Go through the records, and copy each line in which the string "agent" is present.

Data to use ->

----------

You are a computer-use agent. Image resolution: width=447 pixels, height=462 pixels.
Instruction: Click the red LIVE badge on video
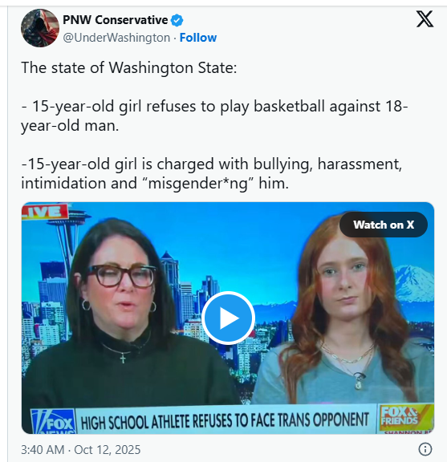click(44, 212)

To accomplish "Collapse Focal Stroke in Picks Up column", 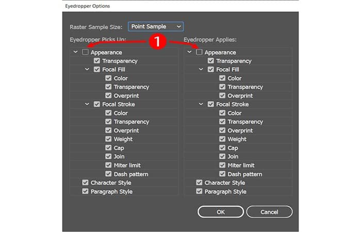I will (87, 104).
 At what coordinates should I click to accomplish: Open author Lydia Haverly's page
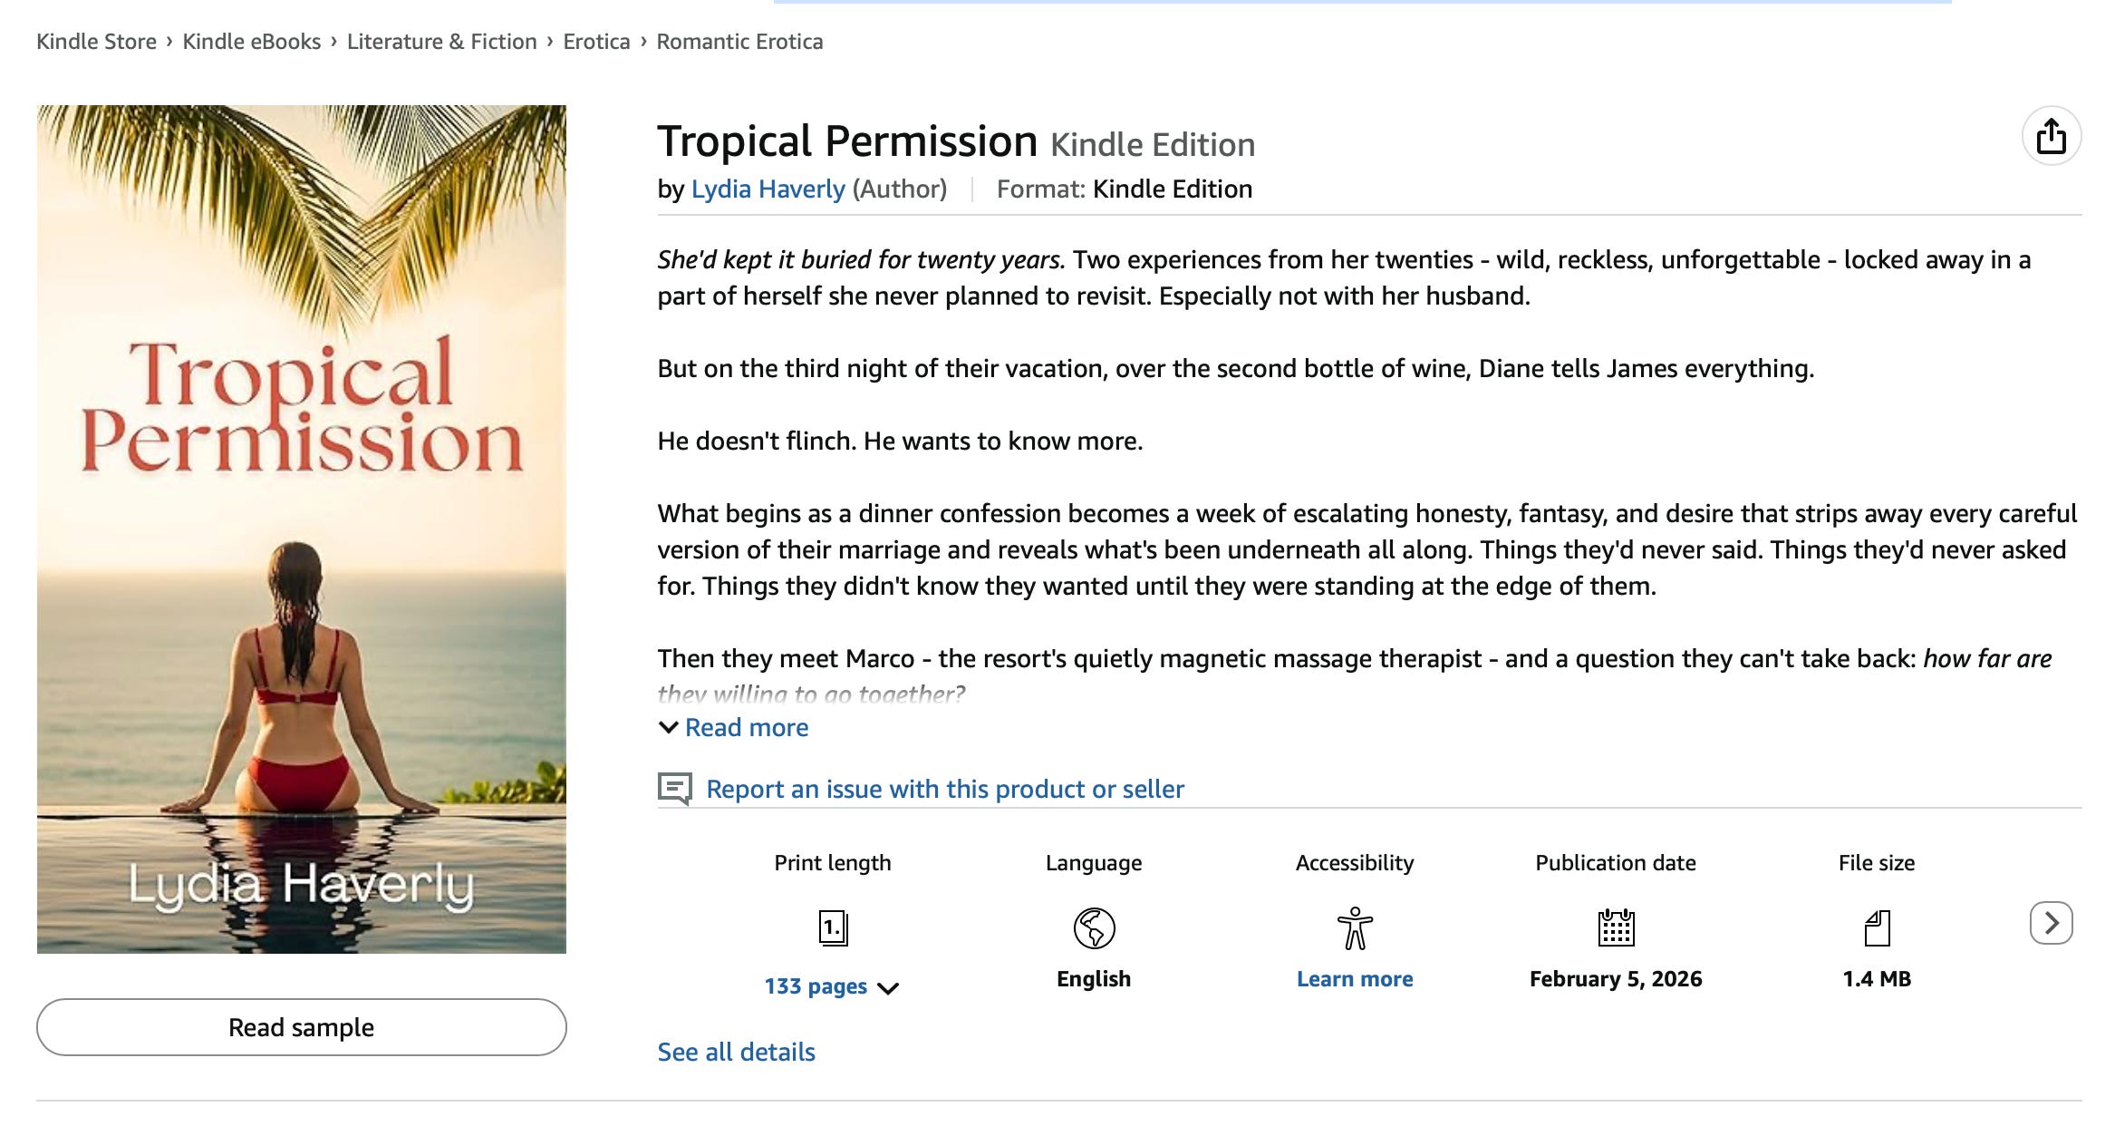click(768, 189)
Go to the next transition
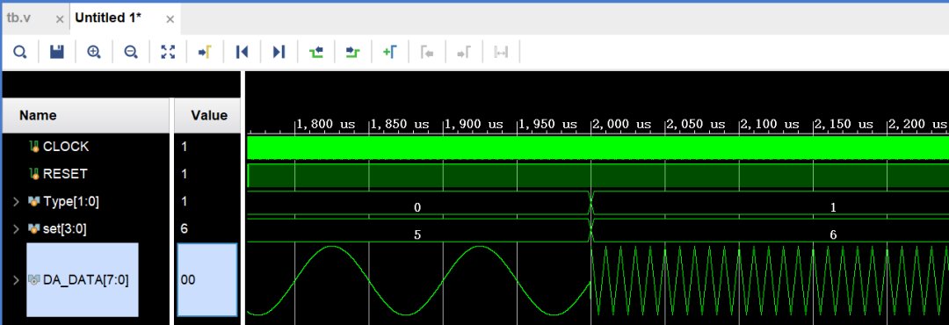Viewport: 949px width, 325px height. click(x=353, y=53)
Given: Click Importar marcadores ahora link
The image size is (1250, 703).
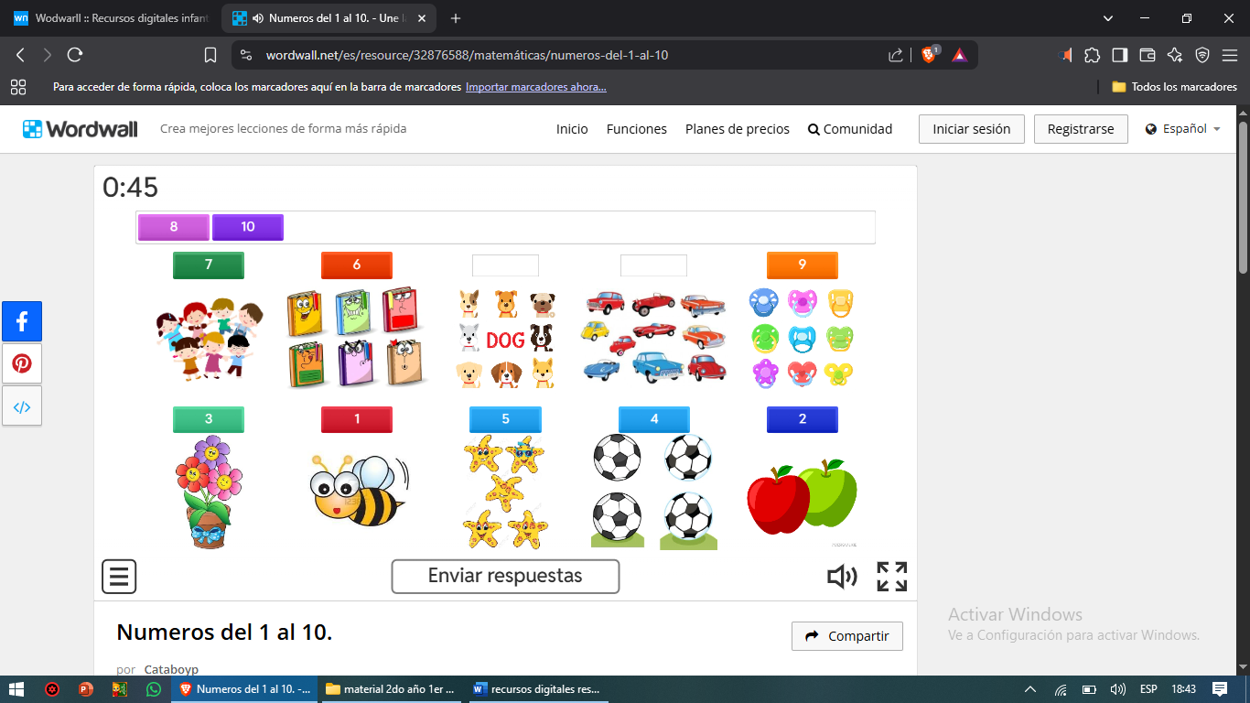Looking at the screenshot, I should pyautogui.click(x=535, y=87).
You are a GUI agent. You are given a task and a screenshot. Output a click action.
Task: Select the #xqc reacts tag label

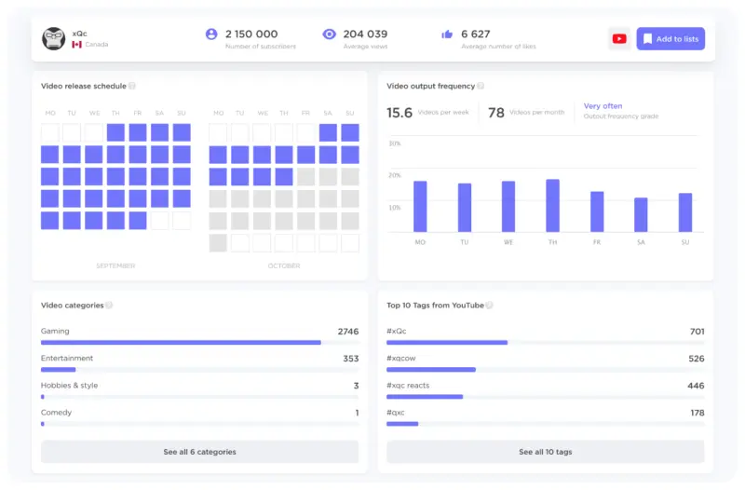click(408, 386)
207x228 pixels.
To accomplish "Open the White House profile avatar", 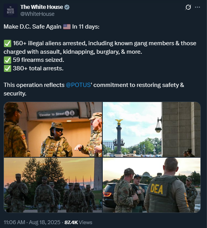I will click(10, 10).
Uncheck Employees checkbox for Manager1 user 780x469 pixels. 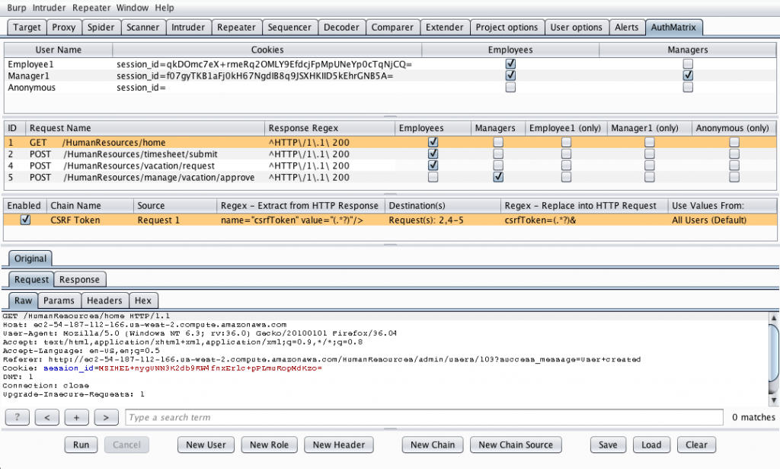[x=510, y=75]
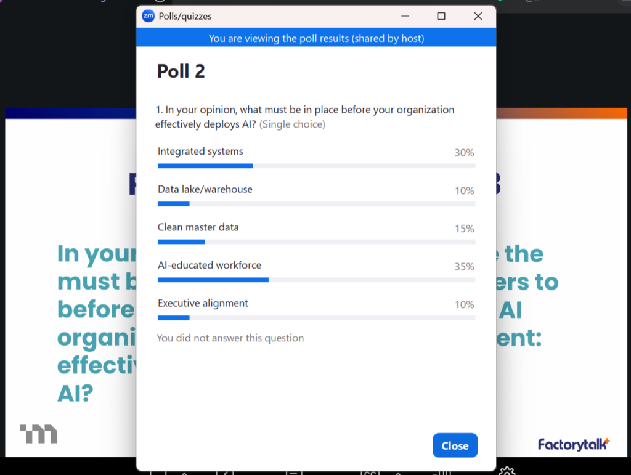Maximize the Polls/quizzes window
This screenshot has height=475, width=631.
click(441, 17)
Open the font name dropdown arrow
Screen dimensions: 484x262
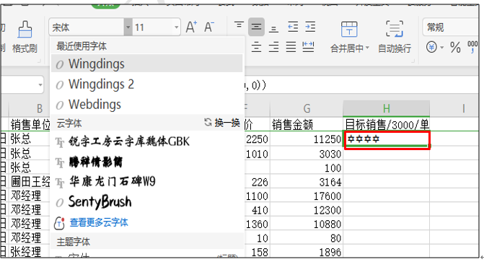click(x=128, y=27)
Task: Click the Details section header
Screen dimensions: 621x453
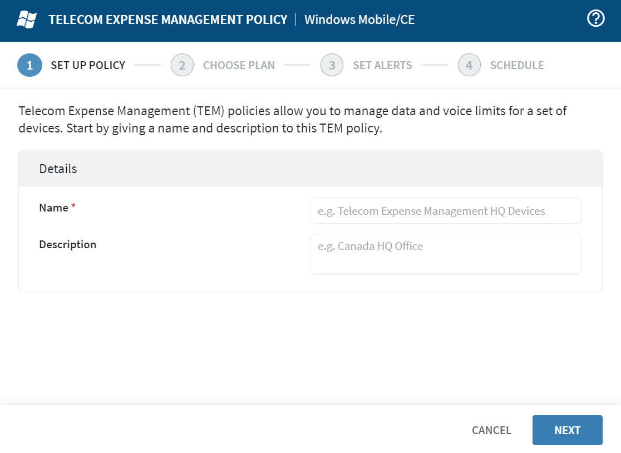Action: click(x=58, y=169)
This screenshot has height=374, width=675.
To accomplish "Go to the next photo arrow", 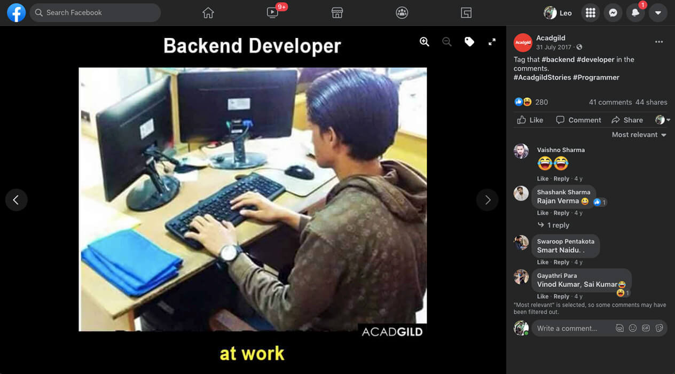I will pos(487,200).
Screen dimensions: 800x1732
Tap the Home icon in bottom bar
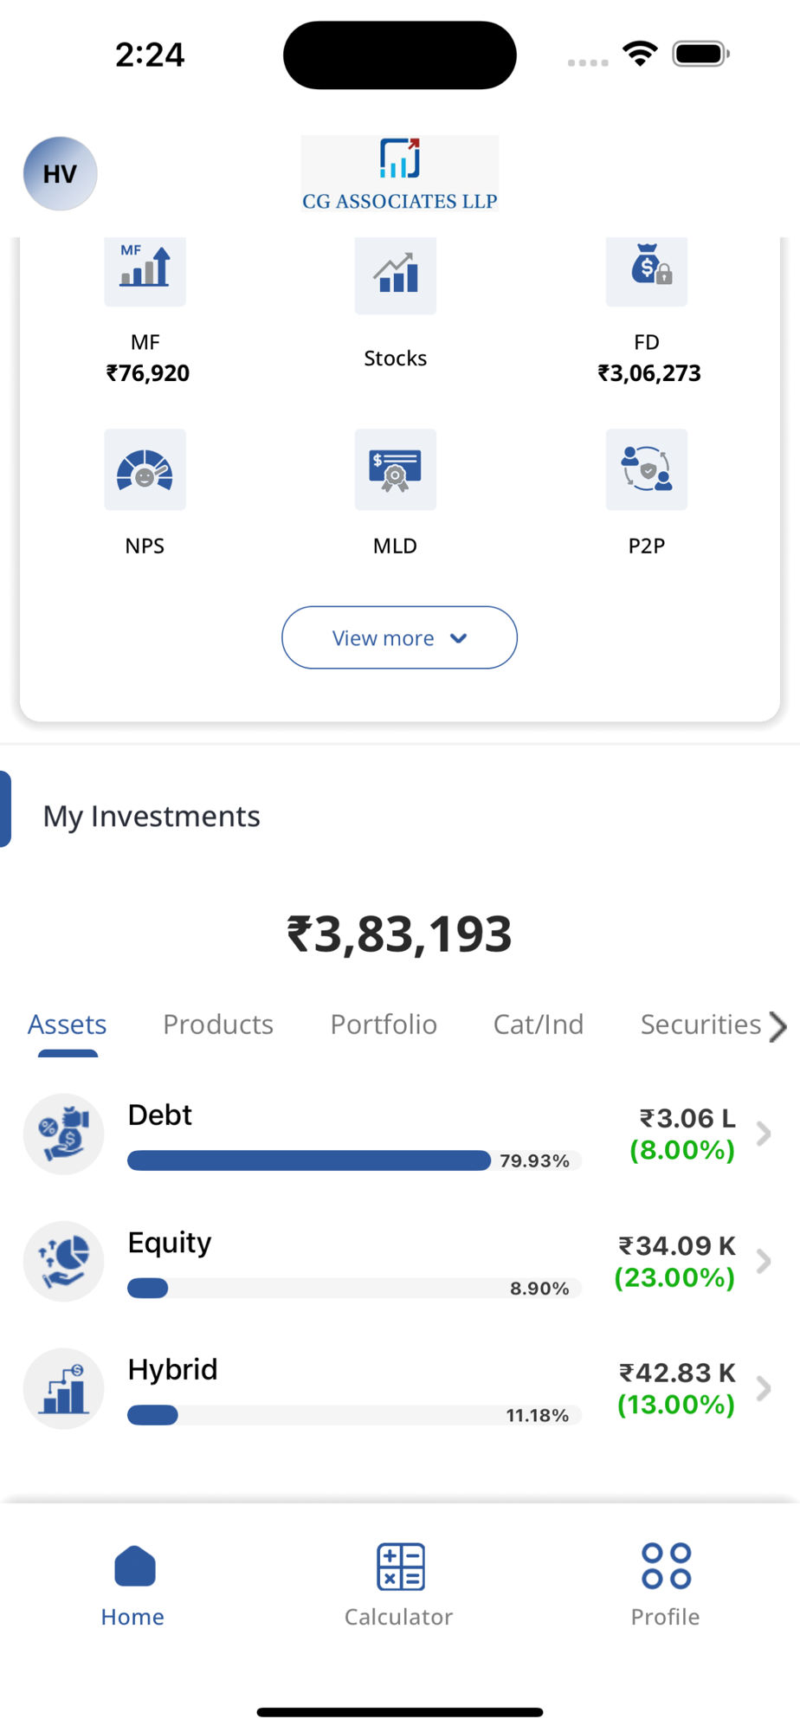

----------

Answer ->
You are a computer-use agent. Image resolution: width=447 pixels, height=462 pixels.
You are a GUI agent. You are given a task and a screenshot. Output a click action.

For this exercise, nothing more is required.